TEKS SUMBER:
========

Tingkah laku orang tua di dalam rumah dijadikan
model/contoh keluarga bagi anak.
2.
Mendidik anak untuk bertingkah laku sesuai dengan tata
cara dan norma-norma dalam lingkungan sosial misalnya adanya anjuran terhadap
perbuatan yang tidak baik serta hukuman.
Dalam konsep Islam, anak adalah
amanat yang diberikan oleh Allah SWT untuk dididik dan diasuh oleh orang tuanya
agar menjadi anak yang sholeh dan sholehah serta nantinya orang tua akan
diminta pertanggungjawabannya atas anak yang telah dibesarkan. Tanggung jawab
orang tua terhadap anak adalah dengan memberikan pendidikan bagi anak-anak
dalam keluarga.
Pendidikan dalam keluarga merupakan
pendidikan yang pertama dan utama. Keluarga sebagai lingkungan pendidikan yang
pertama dalam membina kepribadian anak di mulai sejak dalam kandungan, maka
pendidikan dan pengalaman yang diterima anak dari orang tua dalam keluarga,
baik pendidikan yang dilakukan dengan sengaja, maupun yang tidak disengaja.
Keluarga memiliki peranan yang sangat penting dalam upaya mengembangkan
kepribadian anak. Perawatan orang tua yang penuh kasih sayang dan pendidikan
tentang nilai-nilai kehidupan, baik agama maupun sosial budaya yang
diberikannya merupakan faktor yang kondusif untuk mempersiapkan anak menjadi
pribadi dan anggota keluarga yang sehat.

========

DATA MASUKAN:
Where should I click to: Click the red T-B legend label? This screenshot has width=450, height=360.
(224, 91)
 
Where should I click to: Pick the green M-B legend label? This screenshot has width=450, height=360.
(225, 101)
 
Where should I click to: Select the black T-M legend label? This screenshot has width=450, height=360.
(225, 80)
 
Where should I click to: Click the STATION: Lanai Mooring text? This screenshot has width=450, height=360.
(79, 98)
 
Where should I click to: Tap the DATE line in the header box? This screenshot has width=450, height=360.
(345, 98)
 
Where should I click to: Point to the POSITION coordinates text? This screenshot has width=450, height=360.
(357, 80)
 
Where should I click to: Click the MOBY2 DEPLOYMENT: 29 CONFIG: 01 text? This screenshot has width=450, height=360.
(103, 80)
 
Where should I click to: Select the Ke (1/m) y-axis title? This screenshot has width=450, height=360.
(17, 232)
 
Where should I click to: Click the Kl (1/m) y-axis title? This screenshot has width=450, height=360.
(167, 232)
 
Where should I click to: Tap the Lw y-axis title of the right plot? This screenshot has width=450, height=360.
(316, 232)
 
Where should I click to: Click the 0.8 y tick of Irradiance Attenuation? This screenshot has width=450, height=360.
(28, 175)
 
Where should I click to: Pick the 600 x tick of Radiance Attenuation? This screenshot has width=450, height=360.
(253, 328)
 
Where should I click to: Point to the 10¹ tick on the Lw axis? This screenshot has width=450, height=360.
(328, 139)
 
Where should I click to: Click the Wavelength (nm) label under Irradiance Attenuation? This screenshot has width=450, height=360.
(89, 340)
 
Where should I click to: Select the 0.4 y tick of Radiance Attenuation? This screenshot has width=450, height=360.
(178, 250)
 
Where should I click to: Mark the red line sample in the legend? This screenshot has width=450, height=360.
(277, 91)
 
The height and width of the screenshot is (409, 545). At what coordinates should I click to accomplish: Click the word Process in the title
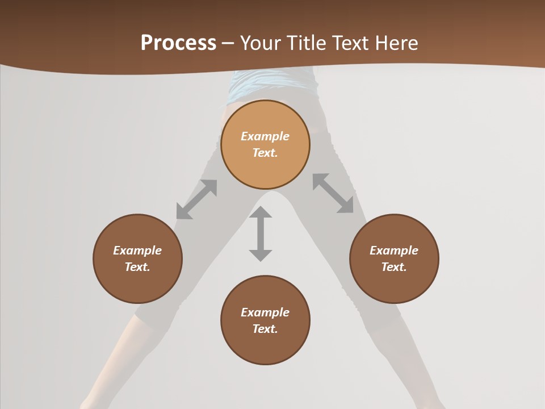tap(178, 43)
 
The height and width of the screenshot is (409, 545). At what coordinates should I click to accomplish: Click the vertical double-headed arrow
tap(261, 234)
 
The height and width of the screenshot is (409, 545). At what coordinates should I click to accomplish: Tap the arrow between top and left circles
tap(196, 199)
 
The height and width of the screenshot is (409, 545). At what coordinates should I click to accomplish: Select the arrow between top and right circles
tap(333, 194)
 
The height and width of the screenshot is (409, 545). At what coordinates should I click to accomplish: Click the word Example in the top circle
tap(265, 136)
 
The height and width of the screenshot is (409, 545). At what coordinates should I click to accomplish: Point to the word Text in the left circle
tap(137, 267)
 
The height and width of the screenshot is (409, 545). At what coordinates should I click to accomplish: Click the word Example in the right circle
tap(394, 251)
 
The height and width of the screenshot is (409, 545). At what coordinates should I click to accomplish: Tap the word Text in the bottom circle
tap(265, 329)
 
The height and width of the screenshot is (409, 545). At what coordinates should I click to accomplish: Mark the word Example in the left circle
tap(137, 251)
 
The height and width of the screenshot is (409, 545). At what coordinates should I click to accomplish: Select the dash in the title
tap(228, 44)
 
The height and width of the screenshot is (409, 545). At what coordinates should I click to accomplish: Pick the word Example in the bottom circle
tap(265, 312)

========

SOAL LATIHAN:
1. Sebutkan berapa baris data yang memuat kata "Point", dan jawab dengan angkanya saja.
2. Teruskan teks tentang pendidikan anak dalam keluarga dengan menulis bagian berikutnya setelah kalimat terakhirnya.
Teks tentang pendidikan anak dalam keluarga dan baris-baris data merupakan dua bahan yang terpisah.

HASIL AKHIR:
1. 3

2.
Karena melalui pengalaman anak, baik
yang didengar, dilihat, dan dirasakan akan menjadi bagian dari pribadinya yang
sedang berkembang. Apabila ibu bapaknya baik, rukun dan menyayanginya, maka ia
akan mendapatkan unsur-unsur yang positif dalam kepribadiannya. Dan apabila
orang tuanya taat melaksanakan agama dalam kehidupannya sehari-hari maka anak
akan mendapatkan pengalaman keagamaan yang menjadi unsur dalam kepribadiannya.
Faktor yang terpenting dalam lingkungan
keluarga yang sangat diperlukan untuk pembinaan anak-anaknya adalah pengertian
orang tua terhadap kebutuhan jiwa anak yang pokok, diantaranya yaitu rasa kasih
sayang, rasa aman, harga diri, rasa bebas dan sukses, dengan demikian orang tua
harus berusaha menciptakan suasana dan lingkungan yang kondusif untuk
memungkinkan terjaminnya pemenuhan kebutuhan pokok anak.
Orang tua yang tidak memperhatikan
perasaan dan keperluan anak, atau kurang mengerti perkembangan jiwa dan
keperluan anak akan menyebabkan timbulnya rasa kurang puas, kesal, tertekan dan
macam-macam perasaan lainnya yang negatif, maka hal ini akan merupakan faktor
yang mempunyai pengaruh negatif dalam pertumbuhan jiwa anak.
Apabila anak telah menginjak usia
dewasa, maka faktor pengertian orang tua perlu ditingkatkan. Dengan pengertian
pada perkembangan jiwa anak, orang tua harus lebih bijaksana dalam menghadapi
dan membantu anak-anaknya yang sedang mengalami perubahan. Perlakuan dan
pengertian orang tua masih tetap diperlukan ketenangan dan kebahagiaan orang
tua merupakan faktor positif yang terpenting dalam pembinaan anak.
Tujuan pendidikan dalam keluarga adalah
supaya anak mampu dan berkembang secara maksimal yang meliputi seluruh aspek
perkembangan yaitu jasmani, rohani, dan akal. Orang tua sebagai pendidik dalam
keluarga berperan membentuk pribadi anak ke arah yang lebih baik. Keluarga
berfungsi sebagai ”transmitter budaya atau mediator” sosial budaya bagi anak.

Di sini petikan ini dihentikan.